At the recommendation of Tim Polk, the TAM effort will be introduced to the
PKIX Working Group at the December IETF Meeting. It is felt that the PKIX
Working Group will be able to provide a wide audience in order to gain more
support in the vendor community for the development and implementation of
trust anchor management solutions. 

A time slot for TAM has already been posted to the PKIX agenda:
http://www3.ietf.org/proceedings/07dec/agenda/pkix.txt

Please use the PKIX mailing list to continue discussions pertaining to TAM:
http://www.imc.org/ietf-pkix/

Thank you,
Raksha Reddy

-----Original Message-----
From: [EMAIL PROTECTED]
[mailto:[EMAIL PROTECTED] On Behalf Of Tim Polk
Sent: Thursday, October 18, 2007 3:33 PM
To: ietf-trust-anchor@vpnc.org
Cc: Stephen Farrell; Sean Turner; Sam Hartman
Subject: selecting a path forward for TAM


Dear TAM participants,

I had a conference call with the BOF co-chairs a few weeks ago concerning
the status of the Trust Anchor Management BOF.  The group has made a lot of
progress, but I am not ready to advocate a new working group at this time.
The co-chairs asked me to send an email to the list that summarizes my
issues.

I should begin by stating that it is clear to me that some form of trust
anchor management
protocol can and should be pursued in the IETF.   It is not clear to  
me whether a new
working group would be the most effective mechanism, or if IETF community
would be best served  by pursuing this work in an existing working group.

Here are the open issues, as I see them:

(1) A largely government user community has been clearly established, but
broader support is required for real success.  In particular, I would like
to see more from the vendor community indicate they are likely to adopt the
output from TAM.

**Dataset content**:
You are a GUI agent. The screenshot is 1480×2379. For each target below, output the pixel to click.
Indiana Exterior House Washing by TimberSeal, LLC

**Objectives**:
a. In the trust anchor management email, which IETF meeting is named as the one where the TAM effort will be introduced to the PKIX Working Group?
b. Copy the part of the trust anchor management email starting at "(1) A largely" and ending at "output from TAM.".
c. Keep writing the trust anchor management email from its last sentence onward.
Leave the material aside; it has no role here.

**Outputs by task**:
a. The December IETF Meeting.

b.
(1) A largely government user community has been clearly established, but
broader support is required for real success.  In particular, I would like
to see more from the vendor community indicate they are likely to adopt the
output from TAM.

c.
(Please note that "vendor community"  is not a euphemism for browser
vendors, although they would certainly qualify.  There was some indication
that network appliances and other infrastructure devices might be the
initial adopters.  Those vendors would satisfy my requirement as well!  I am
simply not interested in sponsoring a group unless some vendors are
interested in building the spec.)

(2) In the Chicago meeting, participants seemed uncertain about the scope of
this effort.  Numerous participants indicated they would probably implement
"it", depending on what "it" turned out to be.  I do not believe this issue
has been sufficiently resolved.

(3) I remain nervous about the level of commitment to participate in the
working group.
I believe there is sufficient interest to justify a milestone in an existing
wg, but have not seen a deep enough pool of players to provide chairs,
editors, and revierwers.  In my opinion, this is a direct result of (2).
Several expressed tentative commitment to participate or implement,
contingent on clarifying that scope.

As a result, I requested the submission of the draft-housley-tamp-00 draft.
I am hoping that a concrete proposal will help the group converge on a
definition of "it", and help me to verify that a broad consensus exists to
develop and deploy a trust anchor management protocol.  To be honest, I was
hoping to see a greater volume of traffic, although at
91 pages folks may still be
working through a first pass.

*Please* take the time to review this draft, and provide your input to the
list.  This is a critical metric in my opinion towards determining whether
TAM is mature enough to charter as a working group or should be integrated
into an existing working group.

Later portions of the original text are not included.